CLEVELAND – Multiple investigations are underway into the death of a 2-month-old Ohio newborn after the child's mother says the infant was "lifeless" when she picked her up from a Cleveland home day care Tuesday.
The Cuyahoga County Medical Examiner's Office identifies the child as Di'Yanni Griffin.
"She was everything to me," said Griffin's mother, Taylor Bush, with a strained voice.
Bush said when she picked up her child from Nana's Home Daycare in Cleveland on Giddings Road, she realized her baby needed immediate medical attention.
"So I go to walk out the door and I close the door behind me so I'm like, 'Hey, mama baby.' I realize her neck is, just, she's just lifeless," said Bush.
According to Bush, she went back inside the daycare, began CPR on the baby and called 911. She said they were taken by ambulance to the hospital where Griffin was pronounced dead.
"When you handed me my daughter, my daughter was basically already dead," said Bush.
Cleveland police said they are awaiting an official cause of death from the medical examiner's office. If it's determined the baby died under suspicious circumstances, investigators will resume the investigation.
Meanwhile, a Cuyahoga County Children and Family Services spokesperson said they are also investigating the circumstances of the baby's death; that's in addition to state investigators and a childcare licensing unit.

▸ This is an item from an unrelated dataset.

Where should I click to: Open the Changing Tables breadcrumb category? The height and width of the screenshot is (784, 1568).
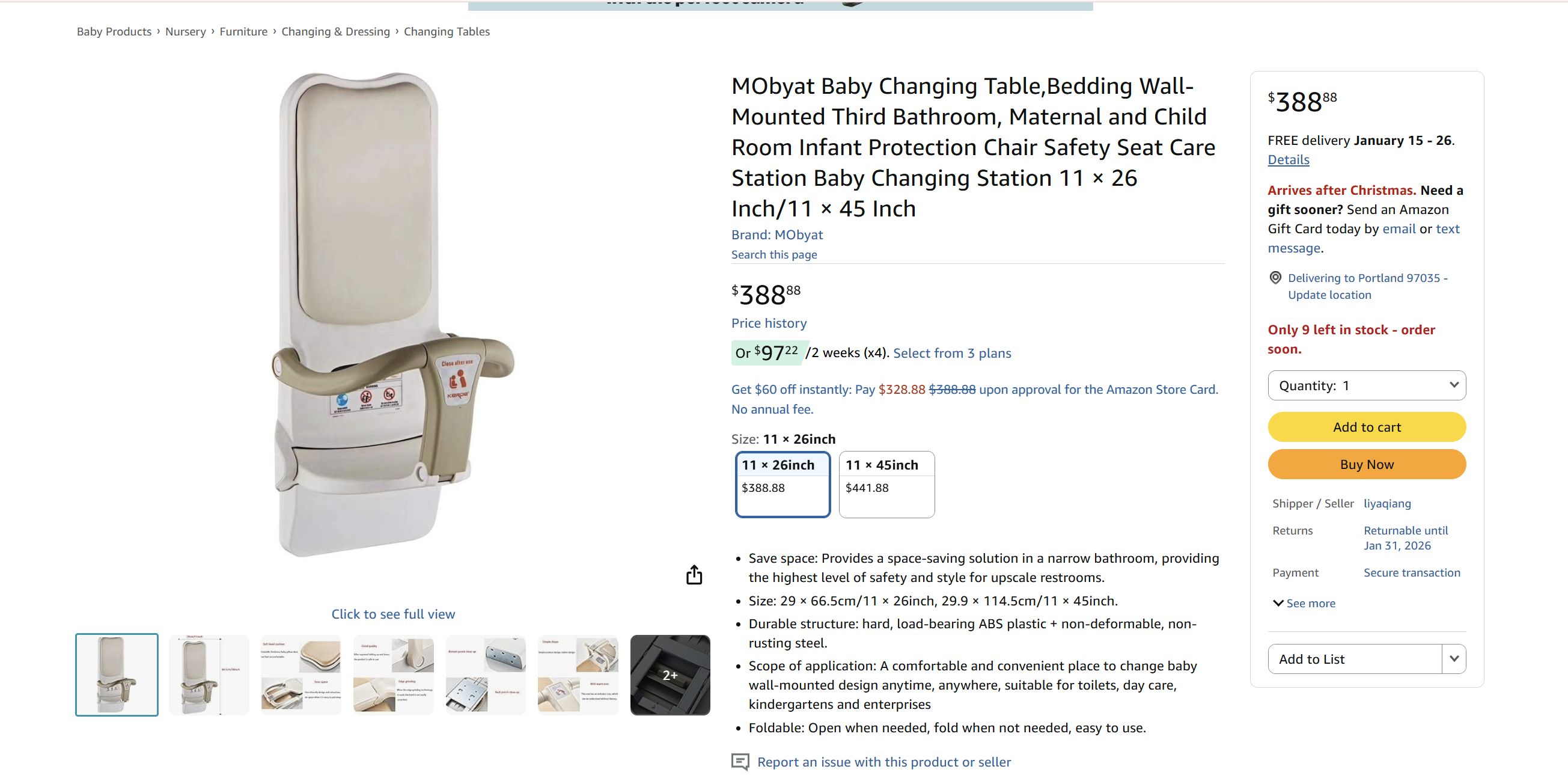click(446, 31)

A spokesperson for the Ohio Department of Job and Family Services released the following statement:
"ODJFS is monitoring this tragic situation very closely. County JFS agencies are responsible for inspections of in-home child care, with oversight by ODJFS. The county agency is conducting an investigation and actively working with child protective services and law enforcement. ODJFS would make the final determination on whether to suspend Nana’s Home Daycare license if the county agency recommends suspension."

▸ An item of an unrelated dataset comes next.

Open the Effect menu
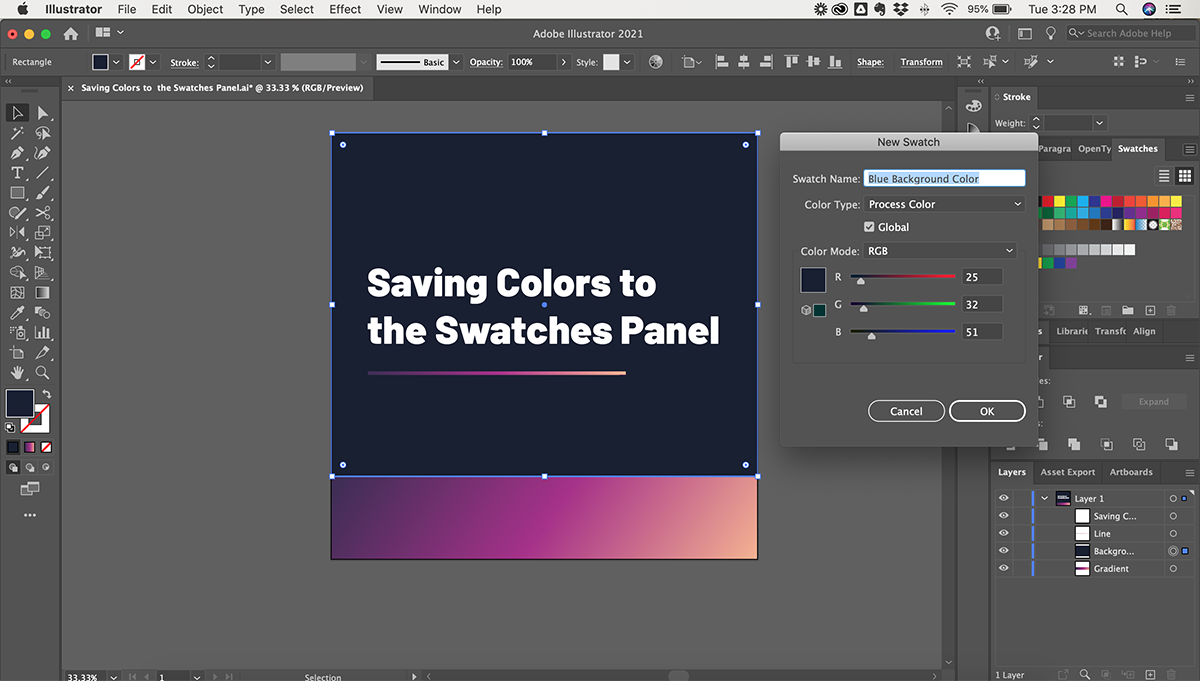1200x681 pixels. coord(345,9)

The daycare owner, Danielle Townsend, said she was not present during the incident. However, she remains adamant the child was alive while in her sister's care, who also works at the daycare.
"My sister calls me and says, 'Call her mother,'" said Townsend. "I said, 'Well, her mother just texted me; what's wrong?' She said, 'The baby is breathing fast.'"

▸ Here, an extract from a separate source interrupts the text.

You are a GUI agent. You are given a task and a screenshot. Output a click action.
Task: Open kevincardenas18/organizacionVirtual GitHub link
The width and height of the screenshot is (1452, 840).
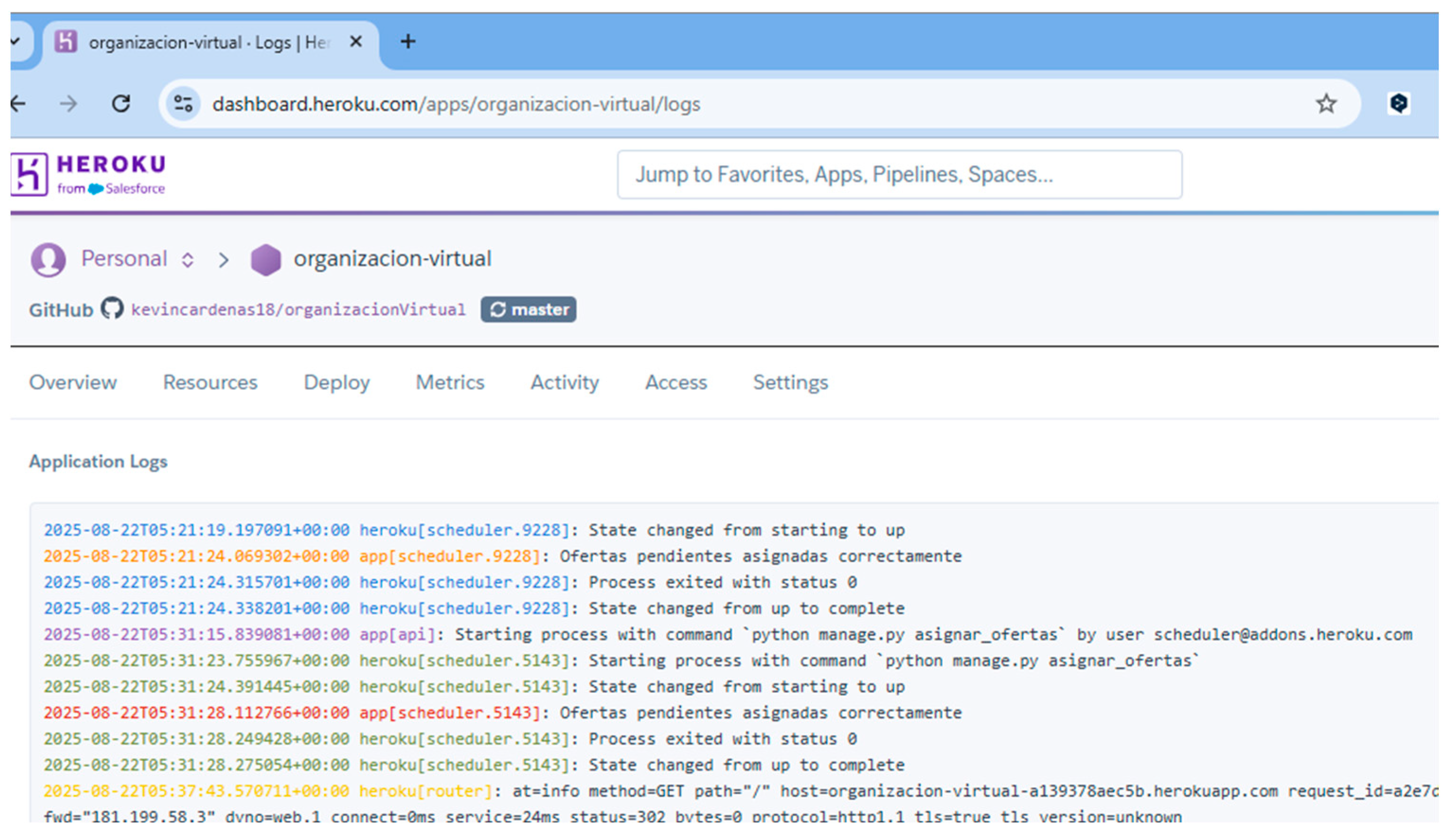pyautogui.click(x=298, y=310)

Townsend said she has worked at daycare facilities for 15 years and has operated her own for the past three years.
According to Townsend, she tried calling Bush but could not get in touch. She said Bush, who lives above the daycare, was already on her way to the facility. Townsend said no one from the daycare called 911 when they noticed the child breathing fast.
While sitting on the steps of a front porch in tears, Bush said she begged to have a little girl and now cannot imagine life without her daughter.
"I'm hurt; I blame myself," said Bush.